From the University of Sussex in the UK:

New research disputes claims that climate change helped spark the Syrian civil war

A new study, published today in the journal Political Geography, shows that there is no sound evidence that global climate change was a factor in causing the Syrian civil war.

Claims that a major drought caused by anthropogenic climate change was a key factor in starting the Syrian civil war have gained considerable traction since 2015 and have become an accepted narrative in the press, most recently repeated by former US vice president Al Gore in relation to Brexit. This study, led by Professor Jan Selby at the University of Sussex, takes a fresh look at the existing evidence for these claims as well as conducting new research into Syrian rainfall data and the experiences of Syrian refugees.

Professor Jan Selby, Director of the Sussex Centre for Conflict and Security Research at the University of Sussex, says: “Our paper finds that there is no sound evidence that global climate change was a factor in sparking the Syrian civil war. Indeed, it is extraordinary that this claim has become so widely accepted when the scientific evidence for it is so thin.”

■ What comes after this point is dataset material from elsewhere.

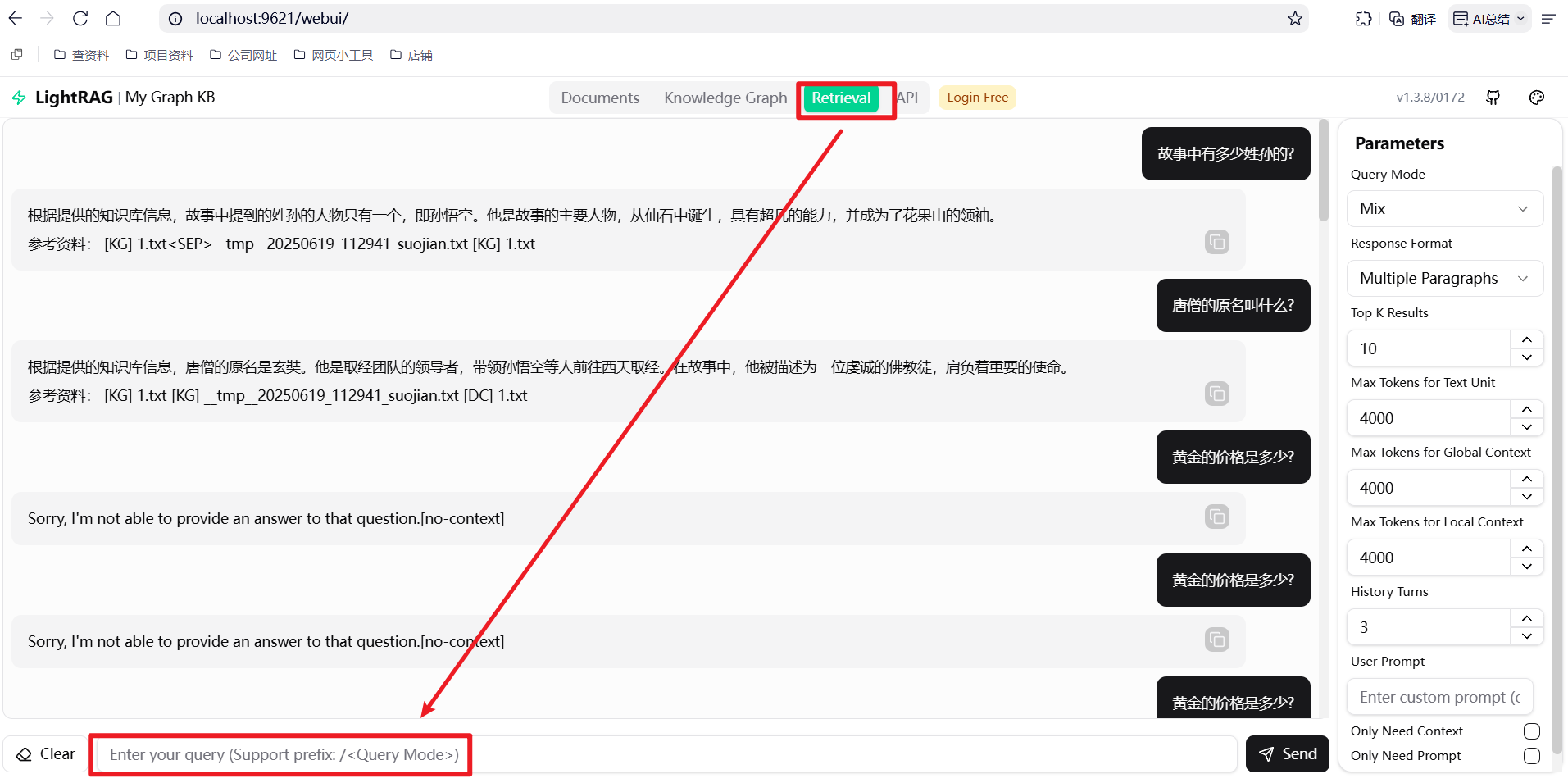Open the Knowledge Graph tab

Worth looking at some of the complete study:

In the view of many Western policymakers and commentators, the Syrian civil war was caused, in part, by anthropogenic climate change. Former US President Barack Obama claimed that climate change-related drought ‘helped fuel the early unrest in Syria, which descended into civil war’ (Obama, 2015); former Secretary of State John Kerry argued that ‘it’s not a coincidence that immediately prior to the civil war in Syria, the country experienced its worst drought on record’ (Kerry, 2015); erstwhile Democratic presidential candidates Martin O’Malley and Bernie Sanders have claimed similarly (Democracy Now, 2015 ;  Schulman, 2015); and in the UK, Prince Charles has maintained that ‘there is very good evidence indeed that one of the major reasons for this horror in Syria was a drought that lasted for five or six years’ (Mills, 2015). . .

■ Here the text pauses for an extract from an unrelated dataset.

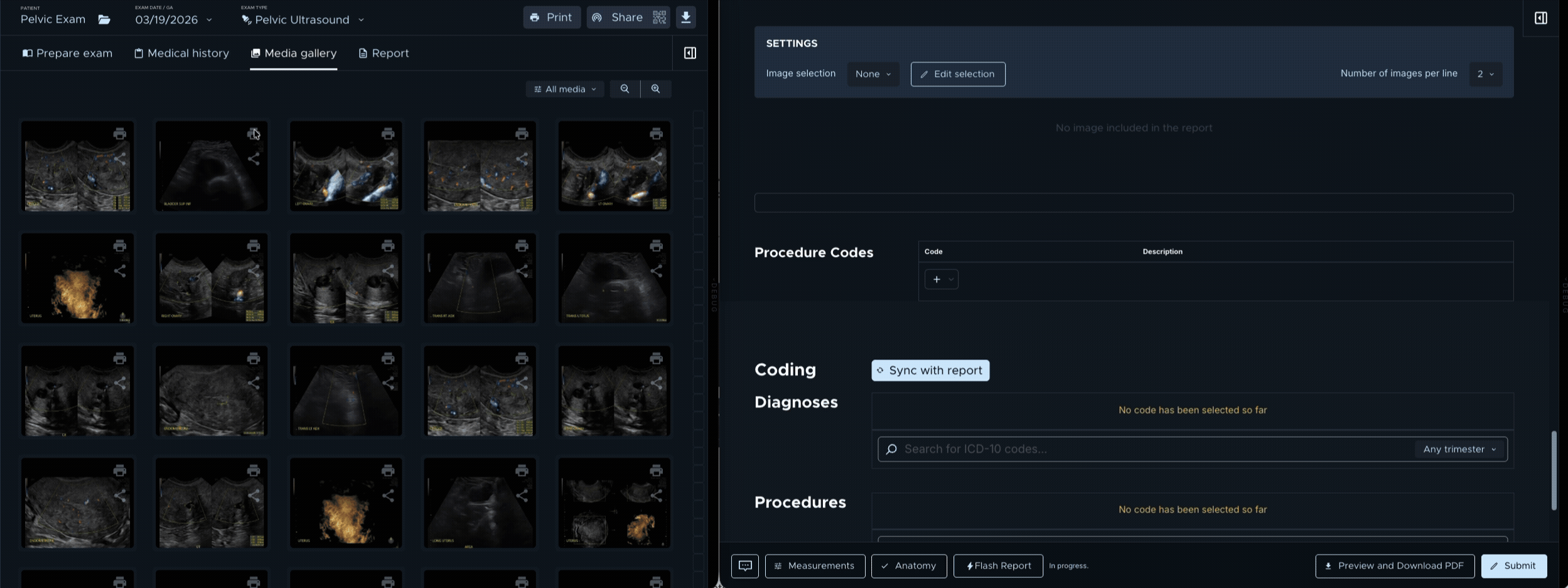
Task: Switch to the Medical history tab
Action: click(x=181, y=53)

For all this, there is good reason for caution about the Syria-climate change thesis. Until a few years ago, the 2003–05 war in Darfur was widely identified by Western commentators and policymakers as climate change-related – and even as the ‘first climate war’ (e.g. Mazo, 2010: pp. 73–86; Welzer, 2012: pp. 61–5) – with UN Secretary General Ban Ki Moon going so far as to claim that ‘the Darfur conflict began as an ecological crisis, arising in part from climate change’ (Ki Moon, 2007). But such claims have since been discredited, with critics finding among other things that Darfur’s war neither occurred during nor was directly preceded by drought (Kevane & Gray, 2008); that there existed no solid evidence linking the Sahelian drought to anthropogenic climate change, in fact possibly the opposite (Dong & Sutton, 2015); and that claims like those of the UN Secretary General misrepresented the political and economic causes, and the essentially counter-insurgency character, of the Darfur war (Verhoeven, 2011; Selby and Hoffmann, 2014a). More broadly, there is no consensus within the growing field of climate-conflict studies on whether violence and civil conflict are in any way related to climatic variables. Although some studies have identified such linkages (e.g. Hendrix and Salehyan, 2012 ;  Hsiang et al., 2011), others have concluded to the contrary (e.g. Buhaug, 2010 ;  Theisen et al., 2011/12) – as scientific reviews of the field have repeatedly shown (see esp. Field et al., 2014: ch. 12; Gleditsch & Nordås, 2014; also Selby, 2014). Historically, moreover, public and policy discourse on the security and geopolitical implications of climate change has been well ahead of, and often at variance with, the available scientific evidence (Nordås & Gleditsch, 2007; Selby and Hoffmann, 2014b). Given this background, it cannot be just assumed that the Syria-climate conflict story is valid: further critical scrutiny is required.

It will be interesting to see whether this study gets any coverage in the mainstream media.